Reverse Product Quantization (RPQ) of weights to reduce static memory usage.
Project description
RPQ-pytorch
Reverse Product Quantization (RPQ) of weights to reduce static memory usage.
Table of Contents
Introduction
Product quantization is a method for reducing the memory requirements for vector similarity search. It reduces the memory footprint by chunking the vectors into subvectors that are each compressed into a set of codebooks with 256 codes each. This allows us to have a set of codes that can be represented by uint8 indices instead of the full vector representation.
If we reverse this process, we can dynamically spawn a larger set of vectors from a much smaller set of codebooks containing sub-vectors and a set of randomized uint8 indices, rather than having to persistently hold a much larger set of vectors. This can be used during the forward pass to expand/compile the weight just-in-time in order to perform the operations on the input.

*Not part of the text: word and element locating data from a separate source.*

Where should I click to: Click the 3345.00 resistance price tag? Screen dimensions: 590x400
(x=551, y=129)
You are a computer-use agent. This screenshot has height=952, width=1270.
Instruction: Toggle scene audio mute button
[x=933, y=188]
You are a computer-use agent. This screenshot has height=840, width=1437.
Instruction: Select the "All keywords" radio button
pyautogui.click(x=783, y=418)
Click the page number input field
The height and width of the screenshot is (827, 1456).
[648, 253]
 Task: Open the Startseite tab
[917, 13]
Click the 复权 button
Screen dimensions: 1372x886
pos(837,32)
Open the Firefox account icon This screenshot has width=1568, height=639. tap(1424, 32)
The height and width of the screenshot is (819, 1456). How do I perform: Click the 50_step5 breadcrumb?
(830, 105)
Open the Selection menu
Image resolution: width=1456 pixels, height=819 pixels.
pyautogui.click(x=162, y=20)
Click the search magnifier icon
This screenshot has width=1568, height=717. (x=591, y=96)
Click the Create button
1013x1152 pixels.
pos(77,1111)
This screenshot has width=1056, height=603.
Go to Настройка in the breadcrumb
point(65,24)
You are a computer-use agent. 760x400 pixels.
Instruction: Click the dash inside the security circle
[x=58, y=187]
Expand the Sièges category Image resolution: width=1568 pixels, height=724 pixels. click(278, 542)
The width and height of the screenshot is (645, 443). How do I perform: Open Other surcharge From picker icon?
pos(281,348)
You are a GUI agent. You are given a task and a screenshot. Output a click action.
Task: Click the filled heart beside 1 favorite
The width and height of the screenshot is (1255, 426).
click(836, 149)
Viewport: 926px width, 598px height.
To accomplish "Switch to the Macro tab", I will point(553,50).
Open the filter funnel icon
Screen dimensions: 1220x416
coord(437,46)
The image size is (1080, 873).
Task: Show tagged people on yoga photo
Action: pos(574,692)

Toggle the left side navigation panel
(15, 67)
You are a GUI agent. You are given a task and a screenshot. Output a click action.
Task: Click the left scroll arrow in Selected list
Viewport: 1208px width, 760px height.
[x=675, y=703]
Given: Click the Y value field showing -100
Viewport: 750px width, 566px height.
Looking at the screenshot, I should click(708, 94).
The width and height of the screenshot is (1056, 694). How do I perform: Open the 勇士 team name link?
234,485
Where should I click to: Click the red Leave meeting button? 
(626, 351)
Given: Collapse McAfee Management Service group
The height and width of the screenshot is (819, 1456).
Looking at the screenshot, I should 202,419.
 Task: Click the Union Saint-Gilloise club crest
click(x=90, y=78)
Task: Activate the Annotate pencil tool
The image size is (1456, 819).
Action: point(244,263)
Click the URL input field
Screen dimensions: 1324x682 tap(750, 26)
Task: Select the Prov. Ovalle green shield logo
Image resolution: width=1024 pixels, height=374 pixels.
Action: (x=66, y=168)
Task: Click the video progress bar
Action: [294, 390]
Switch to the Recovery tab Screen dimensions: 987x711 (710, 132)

This creates a state for a model where the weights are "dormant" and expanded to their active state just before use. This plays very well with methods like gradient checkpointing (and inference, similarly) where we can unpack the weights again rather then storing them. In other words, the weights are part of the dynamic computational graph and can be forgotten/unpacked whenever they are needed.
However, this doesn't come for free, the indices inherit from a set of shared codebooks, so the larger the weights, the more likelihood that vectors generated will share sub-vectors. This can be prevented by increasing the number of codebooks, but requires more testing to see what the minimum number of codebooks required for each implementation should be.
For instance, in the Usage section we define an RPQOPT model(OPT variant w/ RPQ weights) where the number of codebooks is set to the number of heads. This is chosen abitrarily, but works well since the hidden_dim must be divisible by num_codebooks.
The effect of having a set of entangled vectors is unknown and would require rigorous testing with standard benchmarks for comparison. Intuitively, this would have a different outcome depending on the way the final weight structure is used. For a vector quantization module, it could be advantageous to have codes be entangled to avoid the issue of "dead codes" and increase codebook utilization.
Installation
pip install rpq-pytorch
Usage
Standalone Weights
A standalone module RPQWeight is available as an nn.Module wrapper that intializes a set of dynamic PQ weight and returns the expanded set of weight vectors.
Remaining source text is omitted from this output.